Collected data
☆ ☆ ☆ ☆

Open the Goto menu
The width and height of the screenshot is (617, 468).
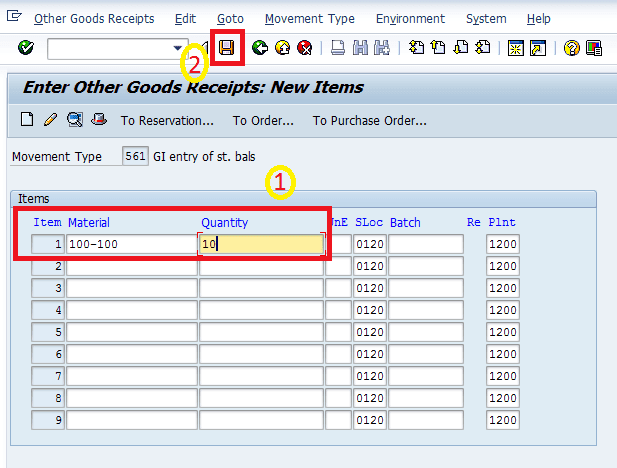[x=229, y=18]
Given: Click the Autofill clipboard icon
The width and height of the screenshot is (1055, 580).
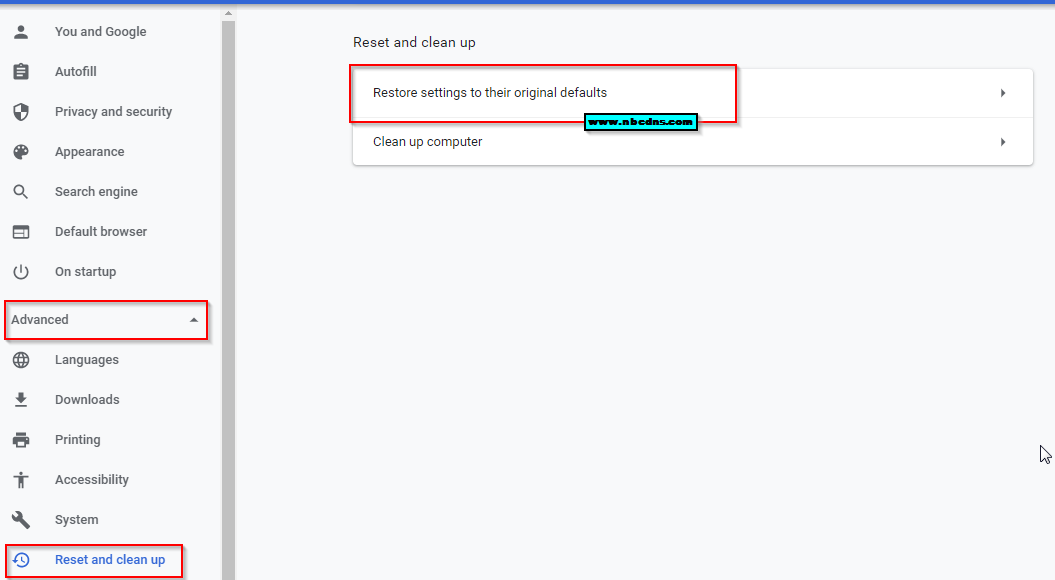Looking at the screenshot, I should pyautogui.click(x=21, y=72).
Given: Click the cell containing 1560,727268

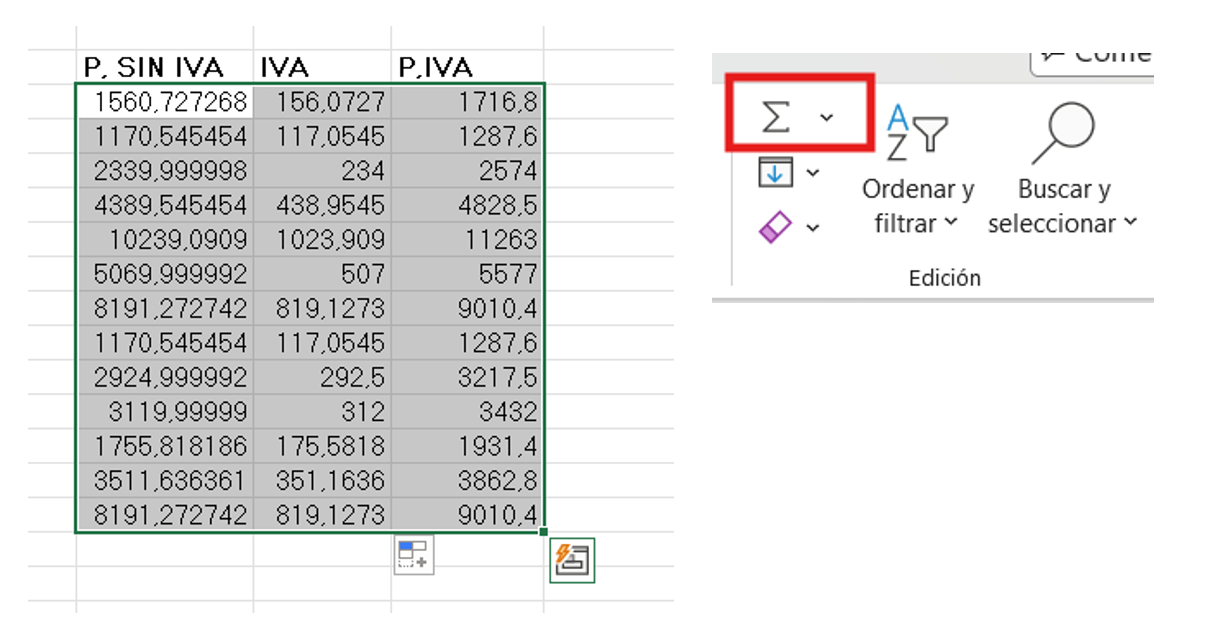Looking at the screenshot, I should [x=164, y=101].
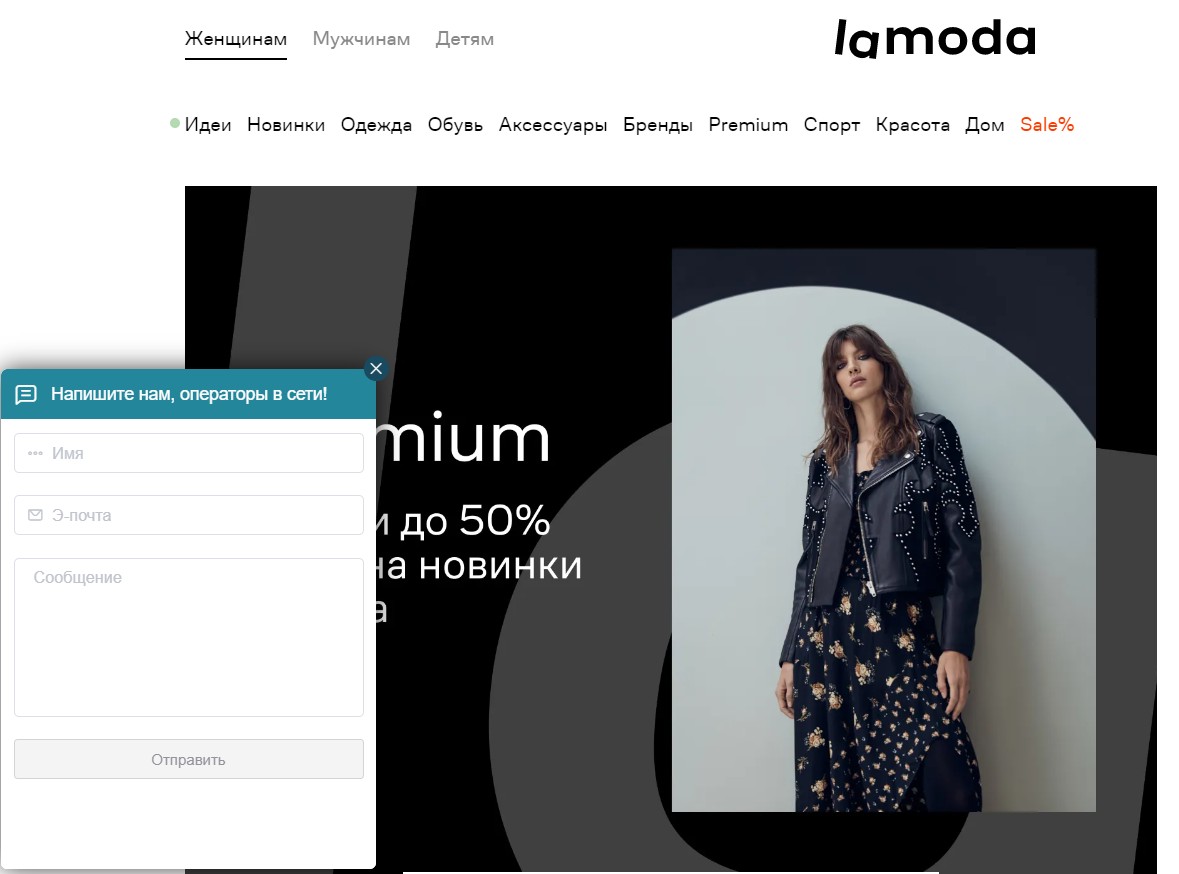Focus the Сообщение text area
1179x874 pixels.
[x=189, y=637]
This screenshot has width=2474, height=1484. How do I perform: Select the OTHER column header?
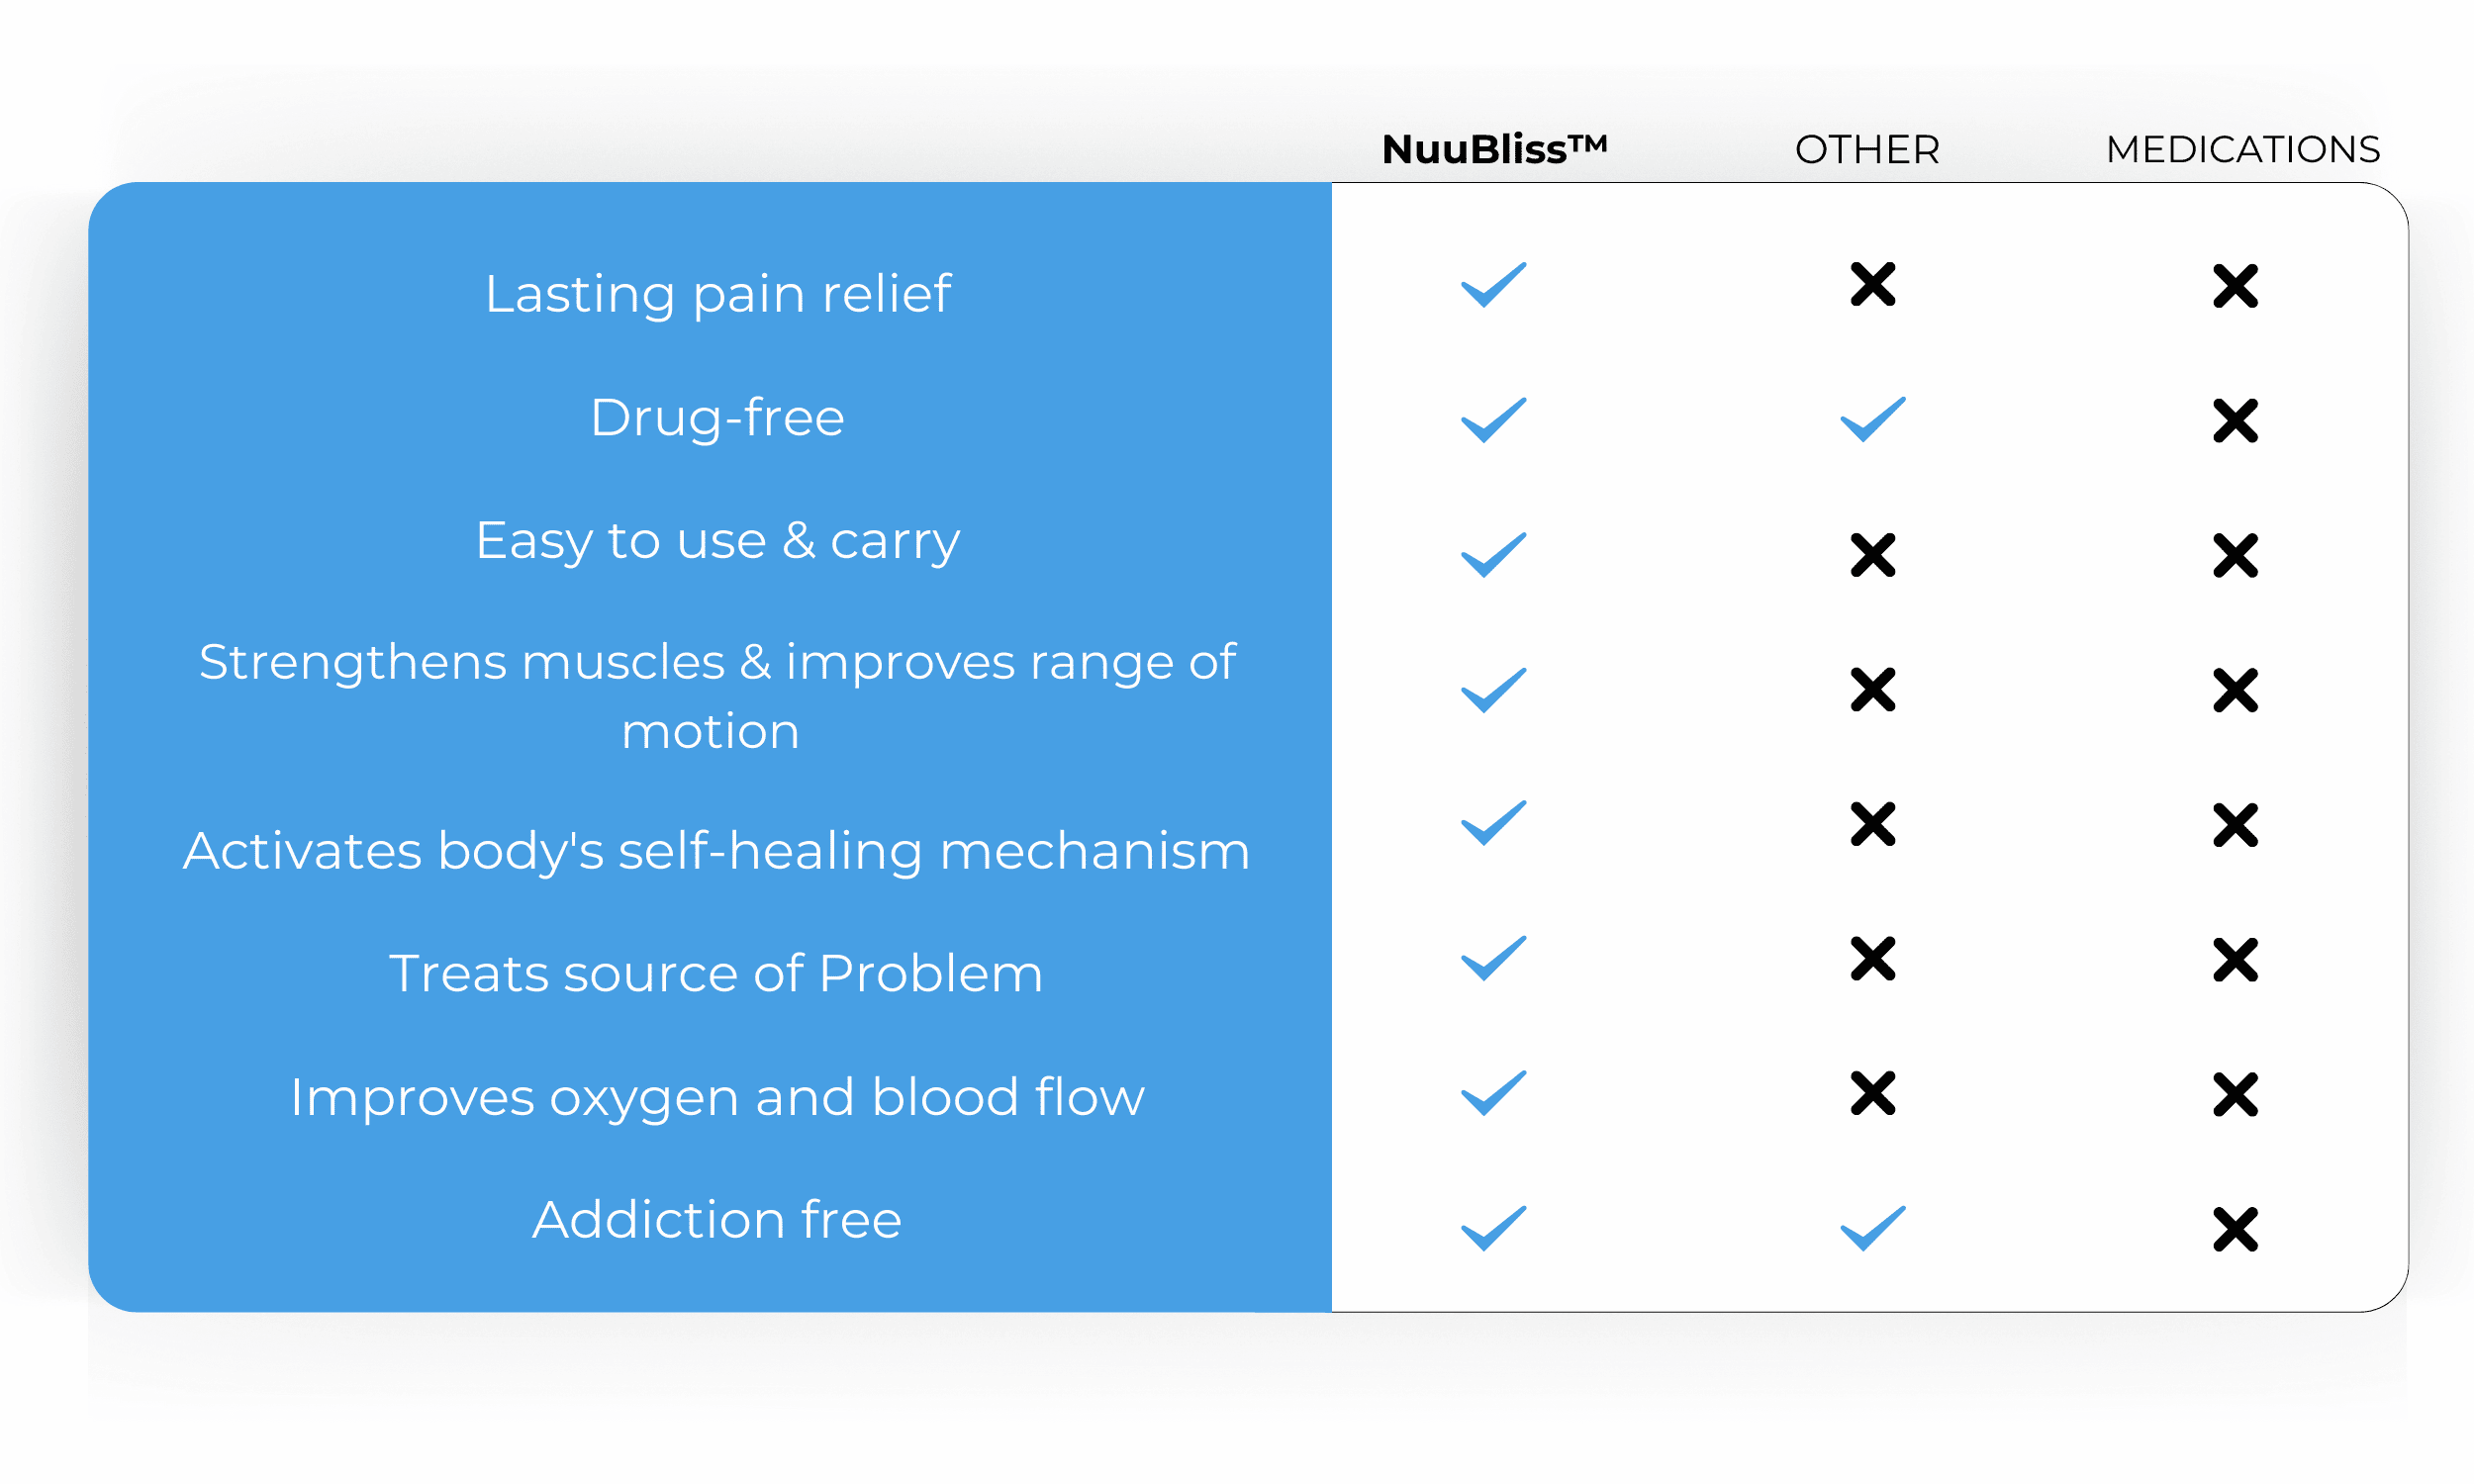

☆ ☆ ☆ ☆

WHAT YOU HAVE TO DO
Take only the line containing "Given: Click the Autofill clipboard icon" and every line after it to the end of the entries, and copy them exactly, pictures excluded.

EXERCISE RESPONSE
Given: Click the Autofill clipboard icon
The width and height of the screenshot is (1055, 580).
Looking at the screenshot, I should pyautogui.click(x=21, y=72).
Given: Click the cell containing 1560,727268

Looking at the screenshot, I should [x=164, y=101].
Focus the Сообщение text area
1179x874 pixels.
[x=189, y=637]
This screenshot has width=2474, height=1484. How do I perform: Select the OTHER column header?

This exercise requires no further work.